◆ INSTRUCTIONS TO FOLLOW
Exact repetition of the whole listing is what this exercise asks for.

◆ SOURCE MATERIAL
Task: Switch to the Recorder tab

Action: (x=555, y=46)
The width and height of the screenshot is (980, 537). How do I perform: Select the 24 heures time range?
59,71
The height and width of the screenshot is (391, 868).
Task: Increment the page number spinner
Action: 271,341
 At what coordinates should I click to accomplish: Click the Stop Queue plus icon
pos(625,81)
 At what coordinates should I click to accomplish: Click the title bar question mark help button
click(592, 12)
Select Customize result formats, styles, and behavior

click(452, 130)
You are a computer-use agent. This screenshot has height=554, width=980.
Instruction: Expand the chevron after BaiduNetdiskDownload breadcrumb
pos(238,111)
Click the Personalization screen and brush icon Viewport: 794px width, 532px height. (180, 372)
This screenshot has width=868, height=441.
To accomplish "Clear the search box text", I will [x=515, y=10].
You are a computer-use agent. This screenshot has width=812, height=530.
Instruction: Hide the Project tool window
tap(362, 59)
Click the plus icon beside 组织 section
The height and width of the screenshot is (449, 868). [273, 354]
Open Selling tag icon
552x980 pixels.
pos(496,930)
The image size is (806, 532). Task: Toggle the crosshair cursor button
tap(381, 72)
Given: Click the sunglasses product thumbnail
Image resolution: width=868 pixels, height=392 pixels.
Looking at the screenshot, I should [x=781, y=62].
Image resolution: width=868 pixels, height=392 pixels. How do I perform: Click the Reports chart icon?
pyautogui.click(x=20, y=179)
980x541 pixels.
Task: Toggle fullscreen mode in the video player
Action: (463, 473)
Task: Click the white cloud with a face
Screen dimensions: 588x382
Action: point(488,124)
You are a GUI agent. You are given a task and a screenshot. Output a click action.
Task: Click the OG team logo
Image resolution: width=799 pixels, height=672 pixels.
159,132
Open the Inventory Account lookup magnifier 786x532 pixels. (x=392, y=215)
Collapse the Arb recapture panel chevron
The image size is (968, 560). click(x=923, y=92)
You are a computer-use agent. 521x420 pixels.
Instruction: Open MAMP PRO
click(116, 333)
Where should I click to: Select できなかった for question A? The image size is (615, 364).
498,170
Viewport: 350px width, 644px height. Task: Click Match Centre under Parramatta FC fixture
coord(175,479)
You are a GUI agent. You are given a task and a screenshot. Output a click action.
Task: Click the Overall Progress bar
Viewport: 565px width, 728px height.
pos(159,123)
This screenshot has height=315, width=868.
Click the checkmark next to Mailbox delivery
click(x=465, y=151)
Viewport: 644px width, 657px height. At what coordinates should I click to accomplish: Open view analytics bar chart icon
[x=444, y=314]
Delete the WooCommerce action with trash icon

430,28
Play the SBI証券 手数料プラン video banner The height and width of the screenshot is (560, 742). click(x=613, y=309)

◆ FINISHED TASK
Task: Switch to the Recorder tab

Action: (x=555, y=46)
The width and height of the screenshot is (980, 537). How do I perform: Select the 24 heures time range?
59,71
The height and width of the screenshot is (391, 868).
Task: Increment the page number spinner
Action: 271,341
 At what coordinates should I click to accomplish: Click the Stop Queue plus icon
pos(625,81)
 At what coordinates should I click to accomplish: Click the title bar question mark help button
click(592, 12)
Select Customize result formats, styles, and behavior

click(452, 130)
You are a computer-use agent. This screenshot has height=554, width=980.
Instruction: Expand the chevron after BaiduNetdiskDownload breadcrumb
pos(238,111)
Click the Personalization screen and brush icon Viewport: 794px width, 532px height. (180, 372)
This screenshot has width=868, height=441.
To accomplish "Clear the search box text", I will [x=515, y=10].
You are a computer-use agent. This screenshot has width=812, height=530.
Instruction: Hide the Project tool window
tap(362, 59)
Click the plus icon beside 组织 section
The height and width of the screenshot is (449, 868). [273, 354]
Open Selling tag icon
552x980 pixels.
pos(496,930)
The image size is (806, 532). Task: Toggle the crosshair cursor button
tap(381, 72)
Given: Click the sunglasses product thumbnail
Image resolution: width=868 pixels, height=392 pixels.
Looking at the screenshot, I should [x=781, y=62].
Image resolution: width=868 pixels, height=392 pixels. How do I perform: Click the Reports chart icon?
pyautogui.click(x=20, y=179)
980x541 pixels.
Task: Toggle fullscreen mode in the video player
Action: (463, 473)
Task: Click the white cloud with a face
Screen dimensions: 588x382
Action: point(488,124)
You are a GUI agent. You are given a task and a screenshot. Output a click action.
Task: Click the OG team logo
Image resolution: width=799 pixels, height=672 pixels.
159,132
Open the Inventory Account lookup magnifier 786x532 pixels. (x=392, y=215)
Collapse the Arb recapture panel chevron
The image size is (968, 560). click(x=923, y=92)
You are a computer-use agent. 521x420 pixels.
Instruction: Open MAMP PRO
click(116, 333)
Where should I click to: Select できなかった for question A? The image size is (615, 364).
498,170
Viewport: 350px width, 644px height. Task: Click Match Centre under Parramatta FC fixture
coord(175,479)
You are a GUI agent. You are given a task and a screenshot. Output a click action.
Task: Click the Overall Progress bar
Viewport: 565px width, 728px height.
pos(159,123)
This screenshot has height=315, width=868.
Click the checkmark next to Mailbox delivery
click(x=465, y=151)
Viewport: 644px width, 657px height. At what coordinates should I click to accomplish: Open view analytics bar chart icon
[x=444, y=314]
Delete the WooCommerce action with trash icon

430,28
Play the SBI証券 手数料プラン video banner The height and width of the screenshot is (560, 742). click(x=613, y=309)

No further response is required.